1.4 ESCC组织Fn感染、IDO表达及CD8+T细胞浸润情况的检测

1.4.1标本来源 选取2015年1月至2017年1月安阳市肿瘤医院手术切除的ESCC患者癌组织石蜡包埋标本为研究对象。纳入标准:术后病理诊断明确为ESCC,未合并其他肿瘤;术前未接受放、化疗和免疫治疗;临床资料齐全。最终纳入243例ESCC患者。243例中男166例,女77例;<60岁78例;146例有吸烟史;142例有饮酒史;低分化61例,中高分化182例;侵及外膜187例,未侵及外膜56例;有淋巴结转移163例;TNM分期Ⅰ/Ⅱ期92例,Ⅲ/Ⅳ期151例。本研究获安阳市肿瘤医院伦理委员会审核批准(2022WZ16K01)。
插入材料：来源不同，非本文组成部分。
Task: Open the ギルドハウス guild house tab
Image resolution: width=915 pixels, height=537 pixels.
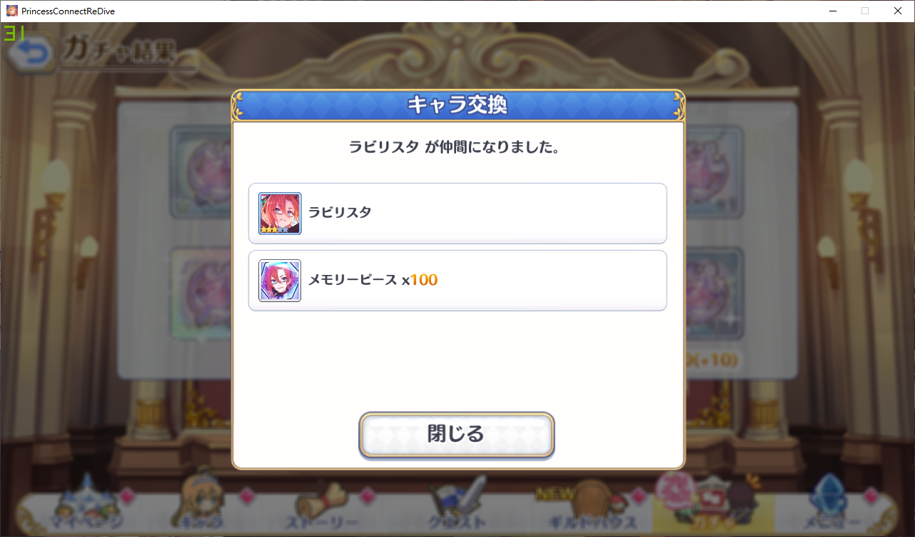Action: (x=583, y=508)
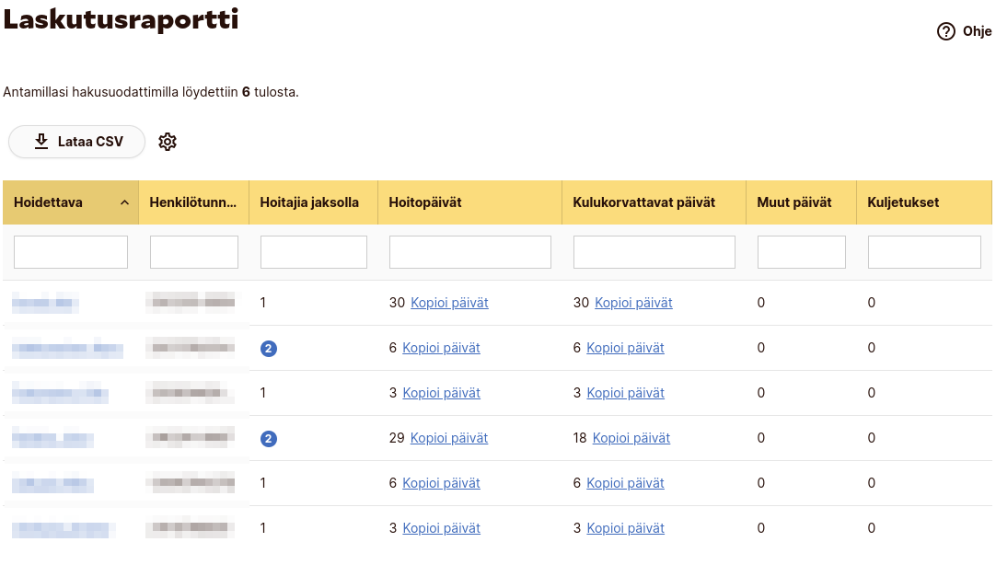Click "Kopioi päivät" on the 30-day row
The height and width of the screenshot is (565, 996).
(x=451, y=302)
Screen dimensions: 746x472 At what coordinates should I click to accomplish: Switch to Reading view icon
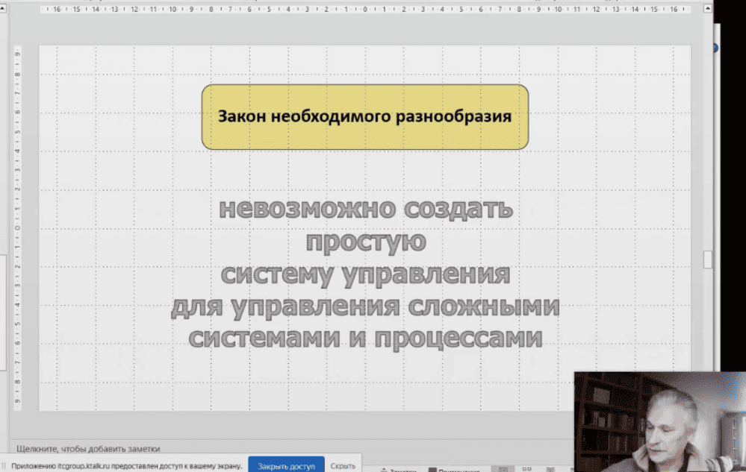coord(552,470)
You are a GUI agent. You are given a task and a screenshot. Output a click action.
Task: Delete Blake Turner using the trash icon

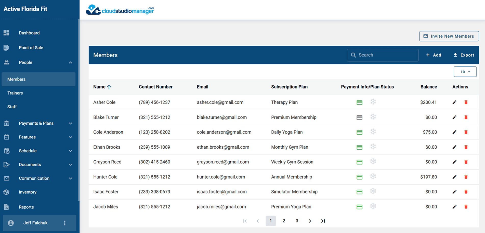[x=466, y=118]
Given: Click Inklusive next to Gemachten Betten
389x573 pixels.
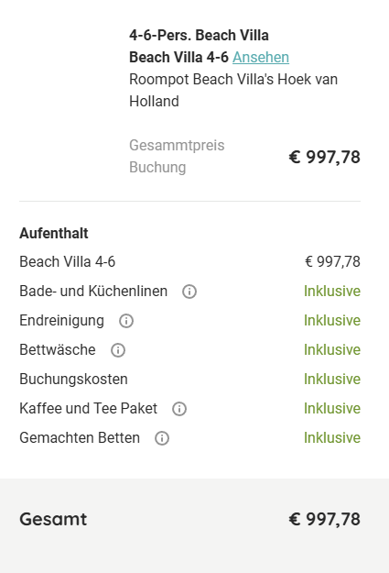Looking at the screenshot, I should (332, 437).
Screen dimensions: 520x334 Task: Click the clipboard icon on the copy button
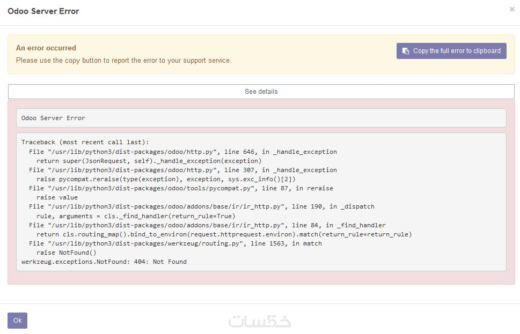click(406, 51)
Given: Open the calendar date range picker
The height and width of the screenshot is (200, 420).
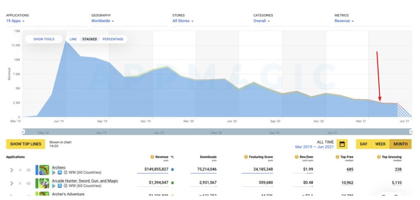Looking at the screenshot, I should pos(342,144).
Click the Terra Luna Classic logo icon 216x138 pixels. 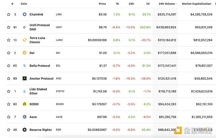point(24,40)
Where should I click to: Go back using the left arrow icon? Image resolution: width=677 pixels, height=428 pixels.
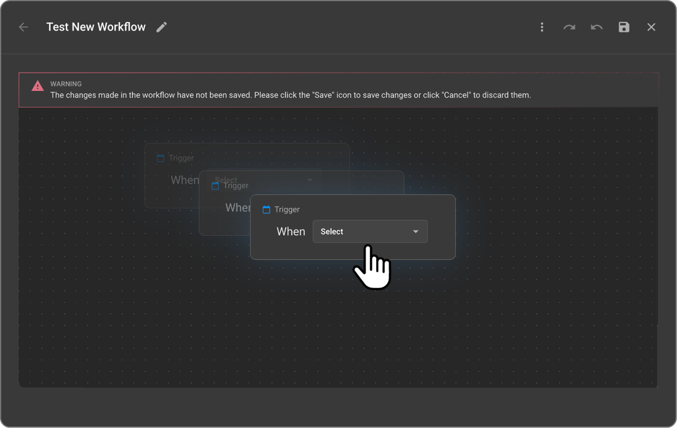pyautogui.click(x=24, y=27)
1.4.2Fn感染的检测 取石蜡包埋的ESCC组织病理切片(片厚2 μm),经脱蜡及水化后,采用RNAscope试剂盒中的靶标修复液修复、双氧水处理及蛋白酶孵育,加Fn特异性探针4 ℃孵育过夜,用RNAscope显色剂显色[3]。结果判定:细胞胞质出现红色颗粒为Fn rRNA阳性;单个细胞中单独的红色颗粒≥8个为Fn阳性细胞;阳性细胞占比≥30%为Fn感染阳性样本。阳性对照、阴性对照及评分细则见本课题组前期研究[2-3]。

1.4.3IDO表达及CD8+T细胞浸润情况的检测 取2张同批常规石蜡包埋的ESCC组织连续切片(片厚2.5 μm),经脱蜡、水化、抗原修复后,采用免疫组化试剂盒中的过氧化物酶阻断剂及山羊血清封闭。分别加入IDO及CD8抗体(按1∶500稀释)4 ℃孵育过夜,经山羊抗兔聚合物及SP孵育后,DAB显色、苏木精复染、梯度乙醇脱水、二甲苯透明、中性树胶封片。结果判读:IDO阳性细胞及CD8+T细胞为胞质及胞膜出现棕黄色颗粒。阳性对照、阴性对照及免疫组化评分标准参照本课题组前期研究[3]及参考文献[10]。

1.5 随访从患者确诊开始随访,截至2022年1月。患者出院后,安阳市肿瘤医院随访中心每1个月电话联系一次患者或家属直至随访结束。以死亡为终点事件。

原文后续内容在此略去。